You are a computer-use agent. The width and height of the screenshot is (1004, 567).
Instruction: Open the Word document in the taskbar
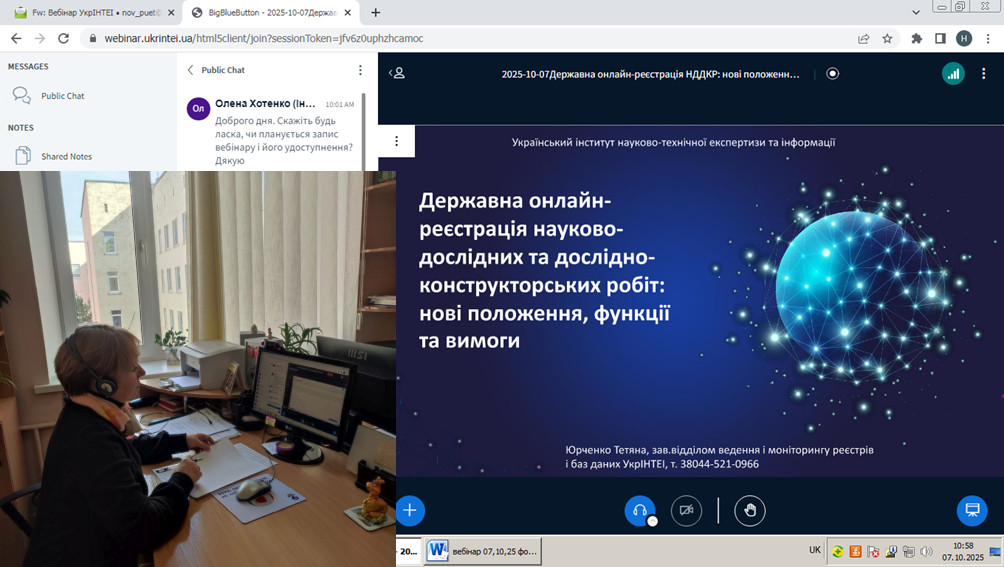pyautogui.click(x=483, y=550)
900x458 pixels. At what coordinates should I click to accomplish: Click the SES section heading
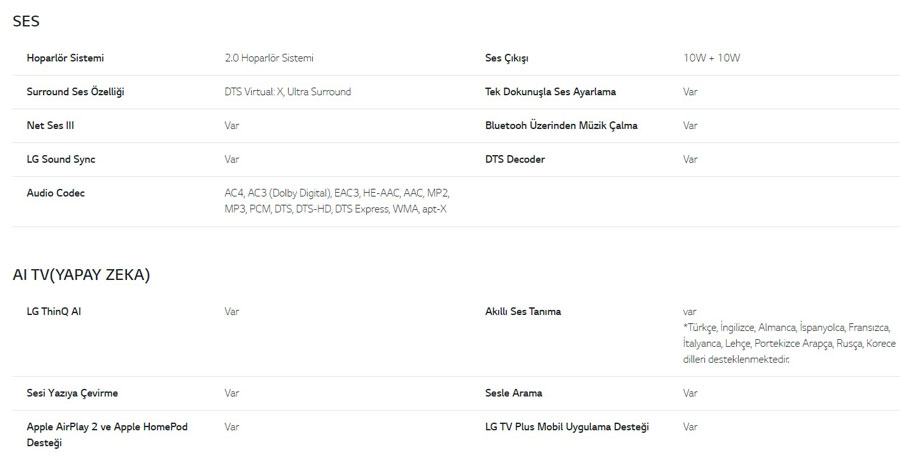tap(26, 21)
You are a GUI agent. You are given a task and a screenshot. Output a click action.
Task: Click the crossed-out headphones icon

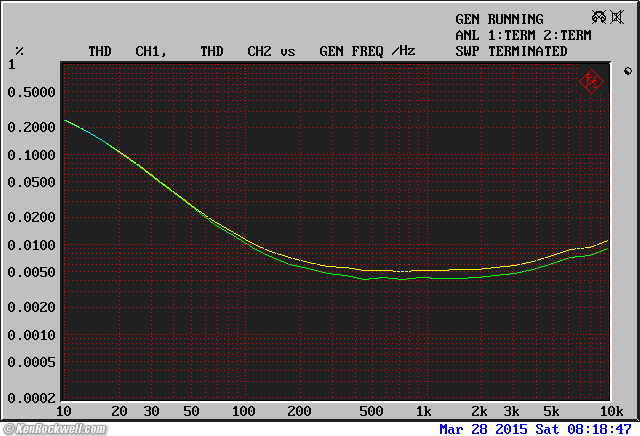coord(600,18)
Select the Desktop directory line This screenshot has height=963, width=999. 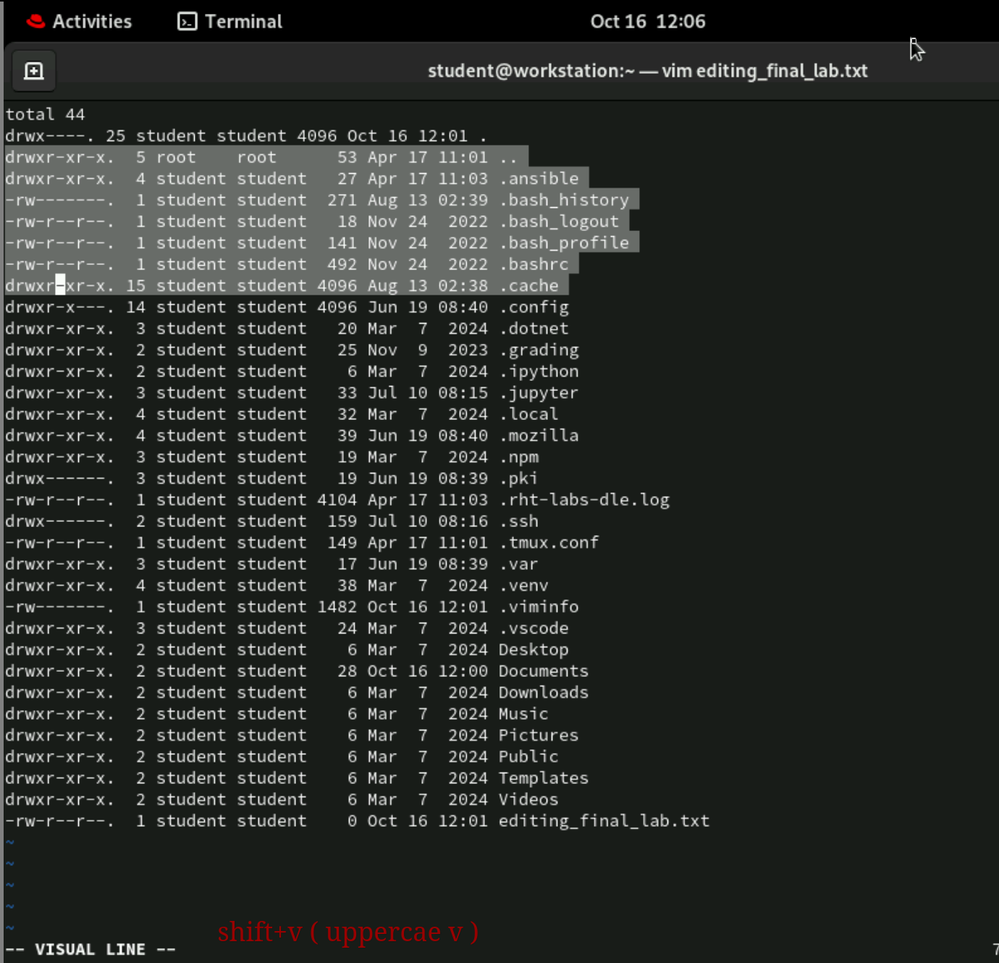click(533, 650)
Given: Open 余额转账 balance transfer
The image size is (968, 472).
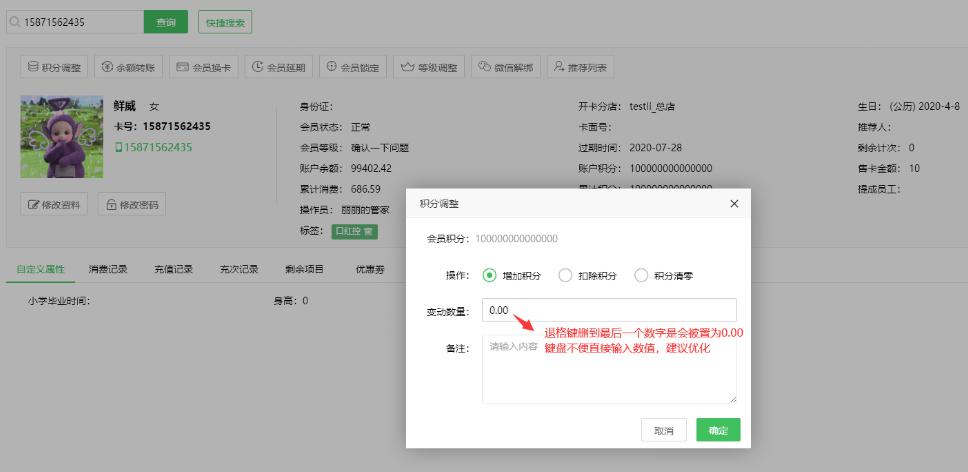Looking at the screenshot, I should [x=128, y=67].
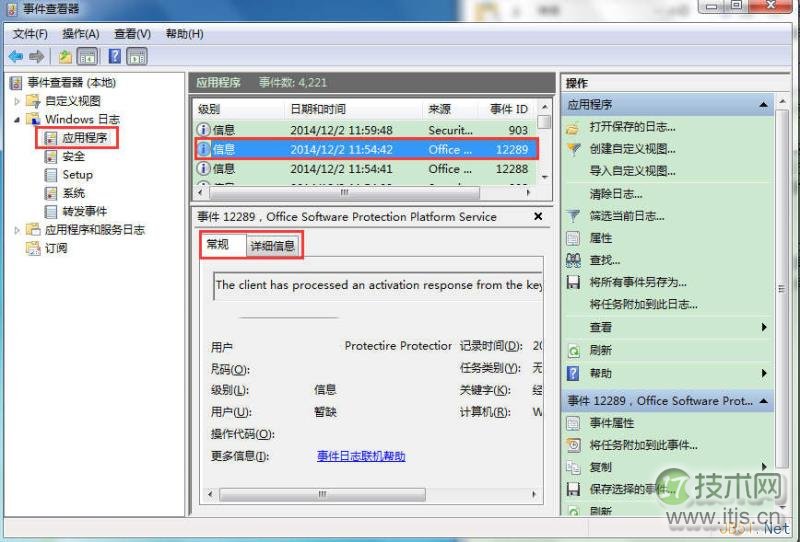Click the find binoculars icon
This screenshot has height=542, width=800.
[573, 260]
*-*-*
* TASK GOAL *
Reproduce the rows word for word, from the line containing "Given: Open 余额转账 balance transfer" through the end of the rows, and leave the pictures out of your copy.

* THE REPLY *
Given: Open 余额转账 balance transfer
The image size is (968, 472).
Looking at the screenshot, I should [x=128, y=67].
Click the find binoculars icon
This screenshot has height=542, width=800.
[573, 260]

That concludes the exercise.